When you are traveling in the EU/EEA (including Switzerland) and carry Dutch health insurance, you are entitled to the same health care as the locals. However, administration and reimbursement for public health care will be easier if you have the European Health Insurance Card (EHIC). You can apply for the EHIC with your health insurance company and you will need to show it if you go to see a doctor or get hospital treatment abroad. Please bear in mind the following:
- EHIC is accepted only by doctors or hospitals under the local public health care system or so-called ‘statutory’ health care system. Therefore, private health care is not covered. If you are unsure, check with your insurance company about where you can go
- Healthcare systems vary from one country to another. Therefore, you may have to pay the care bills directly for treatment and get them reimbursed later on
- Usually only emergency care abroad is covered.
- If you are travelling abroad specifically for medical treatment you will be covered under different rules.
If you work in the Netherlands but reside in another country, different rules apply. In this case you can ask your Dutch health insurance company for an E106 form. With the 106 form, you are entitled to the statutorily insured medical care in your country of residence without having to pay a premium. However, costs will not always be reimbursed 100%. For more information, please contact your Dutch health insurance company.

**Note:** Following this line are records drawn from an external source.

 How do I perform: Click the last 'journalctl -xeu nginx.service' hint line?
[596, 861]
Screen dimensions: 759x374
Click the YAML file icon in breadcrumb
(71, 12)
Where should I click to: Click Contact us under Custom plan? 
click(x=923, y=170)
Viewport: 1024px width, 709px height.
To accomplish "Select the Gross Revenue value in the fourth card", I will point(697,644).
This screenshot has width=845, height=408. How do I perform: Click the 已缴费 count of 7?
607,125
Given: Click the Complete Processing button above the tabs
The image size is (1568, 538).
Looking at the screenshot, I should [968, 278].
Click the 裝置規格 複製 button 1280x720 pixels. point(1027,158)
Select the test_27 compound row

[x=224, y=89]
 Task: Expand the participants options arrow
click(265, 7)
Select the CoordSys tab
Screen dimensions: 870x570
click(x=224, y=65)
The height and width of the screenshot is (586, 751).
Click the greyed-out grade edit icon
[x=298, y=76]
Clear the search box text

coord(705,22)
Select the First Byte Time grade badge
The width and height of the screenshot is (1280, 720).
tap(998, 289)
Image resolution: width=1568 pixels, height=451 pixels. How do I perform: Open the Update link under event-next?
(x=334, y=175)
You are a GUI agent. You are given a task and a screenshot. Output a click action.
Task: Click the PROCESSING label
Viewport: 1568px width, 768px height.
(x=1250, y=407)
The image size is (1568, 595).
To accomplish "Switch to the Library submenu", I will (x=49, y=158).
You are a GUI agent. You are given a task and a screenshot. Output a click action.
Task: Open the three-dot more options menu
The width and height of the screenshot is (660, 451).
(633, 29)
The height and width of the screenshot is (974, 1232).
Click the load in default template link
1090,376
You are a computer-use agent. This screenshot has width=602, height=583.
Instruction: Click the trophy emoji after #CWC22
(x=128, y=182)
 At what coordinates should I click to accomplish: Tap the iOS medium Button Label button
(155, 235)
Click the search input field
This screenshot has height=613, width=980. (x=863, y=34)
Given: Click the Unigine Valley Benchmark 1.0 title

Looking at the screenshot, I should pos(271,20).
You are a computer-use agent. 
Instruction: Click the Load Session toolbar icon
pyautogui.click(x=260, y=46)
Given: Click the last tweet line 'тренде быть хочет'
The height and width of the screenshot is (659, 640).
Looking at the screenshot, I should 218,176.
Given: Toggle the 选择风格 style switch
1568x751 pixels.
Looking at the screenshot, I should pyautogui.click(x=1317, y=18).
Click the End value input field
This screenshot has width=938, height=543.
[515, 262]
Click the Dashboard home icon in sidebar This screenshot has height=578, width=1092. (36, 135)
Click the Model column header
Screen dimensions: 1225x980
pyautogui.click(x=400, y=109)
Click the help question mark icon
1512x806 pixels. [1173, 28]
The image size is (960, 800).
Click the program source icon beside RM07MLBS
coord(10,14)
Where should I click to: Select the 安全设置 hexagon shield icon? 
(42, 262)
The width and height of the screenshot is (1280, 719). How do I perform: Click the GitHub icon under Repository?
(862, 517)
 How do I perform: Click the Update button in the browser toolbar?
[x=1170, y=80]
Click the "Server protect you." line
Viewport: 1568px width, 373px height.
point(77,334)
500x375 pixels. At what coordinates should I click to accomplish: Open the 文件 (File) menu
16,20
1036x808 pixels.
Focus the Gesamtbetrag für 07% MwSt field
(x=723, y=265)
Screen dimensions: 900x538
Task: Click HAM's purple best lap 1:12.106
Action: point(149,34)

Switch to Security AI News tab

Information for EU citizens
Information for Dutch residents
My residence permit has expired and my application to renew it has been rejected. Can I still get medical help here?
If you are living illegally in the Netherlands, you can get urgent medical help without paying. The doctor decides which help is urgent in each individual case.
I have a Dutch health insurance and would like to change to another insurance company. How can I arrange this?
You can change your health insurance company only once a year and only on 1 January. There is one exception: you can change your health insurance company during the year if you switch from one collective employer’s agreement to another (i.e. if you switch jobs).
You have to cancel your health insurance before 31 December. Your new health insurance company may offer to cancel your old insurance on your behalf. If they don’t offer this, it is best to send an aangetekende brief (registered letter) well in advance. A health insurance company is obliged to accept you for basic insurance, unless there are some payments overdue/outstanding at the current health insurance company. In such a case, the new company can refuse you basic health insurance.
The new health insurance company is allowed to refuse you for additional health insurance if you don’t meet its requirements. Therefore, it is advisable not to cancel your current additional health insurance until you have received an email or letter that the new company accepts you for additional insurance.